---- Source data

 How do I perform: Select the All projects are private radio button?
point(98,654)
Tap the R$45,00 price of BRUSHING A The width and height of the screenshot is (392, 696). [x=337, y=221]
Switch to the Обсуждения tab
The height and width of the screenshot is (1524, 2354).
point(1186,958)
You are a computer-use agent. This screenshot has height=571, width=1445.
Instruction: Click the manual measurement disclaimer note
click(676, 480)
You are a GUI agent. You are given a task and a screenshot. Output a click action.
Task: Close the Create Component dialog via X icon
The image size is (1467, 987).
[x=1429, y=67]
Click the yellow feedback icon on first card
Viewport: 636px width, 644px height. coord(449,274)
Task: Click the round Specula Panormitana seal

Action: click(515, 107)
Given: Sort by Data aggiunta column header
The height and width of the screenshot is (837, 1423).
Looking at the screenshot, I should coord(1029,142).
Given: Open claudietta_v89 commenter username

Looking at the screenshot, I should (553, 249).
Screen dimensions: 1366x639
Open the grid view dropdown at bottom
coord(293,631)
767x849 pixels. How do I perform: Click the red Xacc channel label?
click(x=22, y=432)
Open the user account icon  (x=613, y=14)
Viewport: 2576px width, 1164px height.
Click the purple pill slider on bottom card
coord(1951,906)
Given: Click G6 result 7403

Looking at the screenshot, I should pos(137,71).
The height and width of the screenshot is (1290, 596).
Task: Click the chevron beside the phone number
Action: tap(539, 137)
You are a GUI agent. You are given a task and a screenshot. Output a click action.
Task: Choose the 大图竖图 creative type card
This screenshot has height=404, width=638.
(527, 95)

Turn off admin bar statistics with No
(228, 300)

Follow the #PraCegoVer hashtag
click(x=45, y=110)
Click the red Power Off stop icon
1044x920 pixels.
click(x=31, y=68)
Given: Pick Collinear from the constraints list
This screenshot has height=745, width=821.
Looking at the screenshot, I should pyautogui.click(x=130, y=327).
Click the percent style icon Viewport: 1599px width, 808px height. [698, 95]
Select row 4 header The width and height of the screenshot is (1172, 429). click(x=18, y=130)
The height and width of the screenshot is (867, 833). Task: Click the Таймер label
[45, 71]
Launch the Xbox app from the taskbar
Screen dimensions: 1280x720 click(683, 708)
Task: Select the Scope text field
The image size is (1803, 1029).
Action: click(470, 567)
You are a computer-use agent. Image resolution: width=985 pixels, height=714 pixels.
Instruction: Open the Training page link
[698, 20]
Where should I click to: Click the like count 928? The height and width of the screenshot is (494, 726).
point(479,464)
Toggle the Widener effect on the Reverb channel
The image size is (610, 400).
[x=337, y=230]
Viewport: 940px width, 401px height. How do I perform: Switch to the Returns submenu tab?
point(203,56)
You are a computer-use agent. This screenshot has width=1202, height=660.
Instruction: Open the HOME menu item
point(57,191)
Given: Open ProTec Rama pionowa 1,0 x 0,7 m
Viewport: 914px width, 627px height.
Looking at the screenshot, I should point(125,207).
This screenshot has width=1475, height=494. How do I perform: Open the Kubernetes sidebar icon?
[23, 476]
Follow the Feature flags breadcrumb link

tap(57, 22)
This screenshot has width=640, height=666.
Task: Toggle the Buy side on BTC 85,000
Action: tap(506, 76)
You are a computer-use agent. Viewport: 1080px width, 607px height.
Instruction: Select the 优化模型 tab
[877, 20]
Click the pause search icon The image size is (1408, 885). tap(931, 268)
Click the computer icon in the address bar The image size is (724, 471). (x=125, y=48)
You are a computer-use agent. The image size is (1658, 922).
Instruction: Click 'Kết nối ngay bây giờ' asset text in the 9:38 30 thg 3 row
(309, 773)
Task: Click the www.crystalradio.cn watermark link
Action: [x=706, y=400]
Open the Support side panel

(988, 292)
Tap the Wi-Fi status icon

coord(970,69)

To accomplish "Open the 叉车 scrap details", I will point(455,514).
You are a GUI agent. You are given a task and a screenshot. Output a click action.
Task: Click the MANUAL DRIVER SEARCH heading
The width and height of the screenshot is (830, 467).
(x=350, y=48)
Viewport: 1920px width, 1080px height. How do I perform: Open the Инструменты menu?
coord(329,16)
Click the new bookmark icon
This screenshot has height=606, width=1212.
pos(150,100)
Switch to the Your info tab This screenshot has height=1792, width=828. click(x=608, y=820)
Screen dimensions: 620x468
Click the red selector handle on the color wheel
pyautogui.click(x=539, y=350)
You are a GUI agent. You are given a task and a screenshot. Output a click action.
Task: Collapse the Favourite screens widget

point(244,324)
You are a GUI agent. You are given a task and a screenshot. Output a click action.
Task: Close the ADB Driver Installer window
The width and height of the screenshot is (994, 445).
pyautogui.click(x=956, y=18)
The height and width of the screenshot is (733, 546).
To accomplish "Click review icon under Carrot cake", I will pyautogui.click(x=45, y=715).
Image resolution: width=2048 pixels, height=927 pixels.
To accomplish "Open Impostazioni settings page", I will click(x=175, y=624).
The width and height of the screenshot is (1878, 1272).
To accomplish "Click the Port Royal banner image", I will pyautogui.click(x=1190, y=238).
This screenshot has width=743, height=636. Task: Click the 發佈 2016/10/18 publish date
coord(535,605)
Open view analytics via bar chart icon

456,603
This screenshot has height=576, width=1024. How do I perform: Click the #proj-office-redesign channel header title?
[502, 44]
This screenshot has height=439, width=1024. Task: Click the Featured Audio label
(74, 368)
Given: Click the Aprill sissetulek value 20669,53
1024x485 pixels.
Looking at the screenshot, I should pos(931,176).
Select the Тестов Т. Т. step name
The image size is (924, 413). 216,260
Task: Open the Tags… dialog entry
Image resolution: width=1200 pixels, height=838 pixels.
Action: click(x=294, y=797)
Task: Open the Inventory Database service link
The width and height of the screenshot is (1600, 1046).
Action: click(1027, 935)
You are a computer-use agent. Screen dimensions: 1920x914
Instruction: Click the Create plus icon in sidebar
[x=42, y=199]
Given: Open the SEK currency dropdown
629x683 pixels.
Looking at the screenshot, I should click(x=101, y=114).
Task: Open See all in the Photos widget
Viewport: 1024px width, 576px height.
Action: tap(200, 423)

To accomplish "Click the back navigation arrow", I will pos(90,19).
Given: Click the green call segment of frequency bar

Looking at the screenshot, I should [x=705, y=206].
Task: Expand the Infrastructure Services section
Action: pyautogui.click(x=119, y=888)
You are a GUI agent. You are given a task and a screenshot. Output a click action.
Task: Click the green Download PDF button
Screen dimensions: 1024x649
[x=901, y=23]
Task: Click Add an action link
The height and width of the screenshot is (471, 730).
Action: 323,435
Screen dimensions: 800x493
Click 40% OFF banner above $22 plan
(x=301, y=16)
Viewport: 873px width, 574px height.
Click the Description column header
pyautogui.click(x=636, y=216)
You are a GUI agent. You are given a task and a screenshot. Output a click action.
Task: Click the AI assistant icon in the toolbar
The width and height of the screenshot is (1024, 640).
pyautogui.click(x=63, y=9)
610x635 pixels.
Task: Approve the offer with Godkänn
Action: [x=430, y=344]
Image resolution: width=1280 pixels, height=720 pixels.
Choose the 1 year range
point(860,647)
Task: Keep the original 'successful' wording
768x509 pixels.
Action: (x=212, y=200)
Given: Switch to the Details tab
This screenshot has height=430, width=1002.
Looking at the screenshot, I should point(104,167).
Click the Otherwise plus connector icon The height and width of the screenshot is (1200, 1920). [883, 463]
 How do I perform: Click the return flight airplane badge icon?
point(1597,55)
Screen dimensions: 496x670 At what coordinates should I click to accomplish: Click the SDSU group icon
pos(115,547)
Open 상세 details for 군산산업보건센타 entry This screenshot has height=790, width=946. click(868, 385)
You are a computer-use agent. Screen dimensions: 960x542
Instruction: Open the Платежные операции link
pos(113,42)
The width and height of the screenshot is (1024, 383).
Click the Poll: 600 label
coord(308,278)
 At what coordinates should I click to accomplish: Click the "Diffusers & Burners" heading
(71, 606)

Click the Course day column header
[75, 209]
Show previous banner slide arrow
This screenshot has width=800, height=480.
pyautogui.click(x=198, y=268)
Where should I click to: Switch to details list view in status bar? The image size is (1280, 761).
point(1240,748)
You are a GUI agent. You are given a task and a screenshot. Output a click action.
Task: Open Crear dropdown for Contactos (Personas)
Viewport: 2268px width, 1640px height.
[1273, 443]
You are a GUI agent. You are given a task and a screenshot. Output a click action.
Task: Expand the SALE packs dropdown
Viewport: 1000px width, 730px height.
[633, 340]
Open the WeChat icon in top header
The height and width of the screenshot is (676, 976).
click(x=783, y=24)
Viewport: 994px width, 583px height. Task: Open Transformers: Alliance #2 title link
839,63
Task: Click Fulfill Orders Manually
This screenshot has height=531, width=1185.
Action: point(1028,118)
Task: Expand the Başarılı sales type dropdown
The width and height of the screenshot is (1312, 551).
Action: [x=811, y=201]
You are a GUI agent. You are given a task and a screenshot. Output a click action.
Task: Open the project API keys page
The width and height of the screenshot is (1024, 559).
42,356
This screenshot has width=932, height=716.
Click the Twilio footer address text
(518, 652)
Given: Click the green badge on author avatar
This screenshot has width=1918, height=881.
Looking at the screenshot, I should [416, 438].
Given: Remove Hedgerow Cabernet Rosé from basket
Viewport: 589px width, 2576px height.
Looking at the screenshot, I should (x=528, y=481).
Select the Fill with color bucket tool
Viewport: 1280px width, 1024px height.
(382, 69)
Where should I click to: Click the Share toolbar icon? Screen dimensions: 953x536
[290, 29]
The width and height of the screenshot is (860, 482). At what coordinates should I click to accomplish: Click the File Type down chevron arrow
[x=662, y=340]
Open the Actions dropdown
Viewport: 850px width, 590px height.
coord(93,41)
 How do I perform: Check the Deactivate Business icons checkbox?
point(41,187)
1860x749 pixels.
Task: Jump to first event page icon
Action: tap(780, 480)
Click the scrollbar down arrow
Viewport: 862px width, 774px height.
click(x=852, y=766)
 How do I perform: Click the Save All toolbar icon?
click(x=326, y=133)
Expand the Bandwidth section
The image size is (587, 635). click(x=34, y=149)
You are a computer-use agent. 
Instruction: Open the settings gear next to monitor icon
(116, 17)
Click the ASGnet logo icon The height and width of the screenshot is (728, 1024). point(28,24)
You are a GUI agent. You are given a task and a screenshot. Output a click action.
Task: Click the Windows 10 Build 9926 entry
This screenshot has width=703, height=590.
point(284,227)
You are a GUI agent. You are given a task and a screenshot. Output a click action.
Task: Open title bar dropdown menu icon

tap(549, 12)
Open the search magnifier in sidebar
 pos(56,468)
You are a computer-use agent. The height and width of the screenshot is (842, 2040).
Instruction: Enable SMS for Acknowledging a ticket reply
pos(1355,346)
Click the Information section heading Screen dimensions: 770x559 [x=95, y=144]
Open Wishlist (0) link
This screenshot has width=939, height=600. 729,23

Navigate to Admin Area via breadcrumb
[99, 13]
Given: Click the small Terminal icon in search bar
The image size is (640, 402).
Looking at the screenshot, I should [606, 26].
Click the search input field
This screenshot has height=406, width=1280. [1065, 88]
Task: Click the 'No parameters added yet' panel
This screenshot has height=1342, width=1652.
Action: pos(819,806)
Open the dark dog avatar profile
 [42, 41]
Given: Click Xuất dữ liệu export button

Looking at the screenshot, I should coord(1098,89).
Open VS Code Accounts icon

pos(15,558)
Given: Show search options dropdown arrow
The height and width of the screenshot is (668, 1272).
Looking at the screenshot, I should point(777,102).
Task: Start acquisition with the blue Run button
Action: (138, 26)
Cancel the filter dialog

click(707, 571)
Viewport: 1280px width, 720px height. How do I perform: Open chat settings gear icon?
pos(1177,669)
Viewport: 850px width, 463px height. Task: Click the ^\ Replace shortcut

--------

Problem requirements: All lines from the one containing "Open the dark dog avatar profile" to the end of the records are to be duplicated exactly, and no other lines are to be given.

Exercise answer:
Open the dark dog avatar profile
 [42, 41]
Given: Click Xuất dữ liệu export button

Looking at the screenshot, I should coord(1098,89).
Open VS Code Accounts icon

pos(15,558)
Given: Show search options dropdown arrow
The height and width of the screenshot is (668, 1272).
Looking at the screenshot, I should point(777,102).
Task: Start acquisition with the blue Run button
Action: (138, 26)
Cancel the filter dialog

click(707, 571)
Viewport: 1280px width, 720px height. How do I perform: Open chat settings gear icon?
pos(1177,669)
Viewport: 850px width, 463px height. Task: Click the ^\ Replace shortcut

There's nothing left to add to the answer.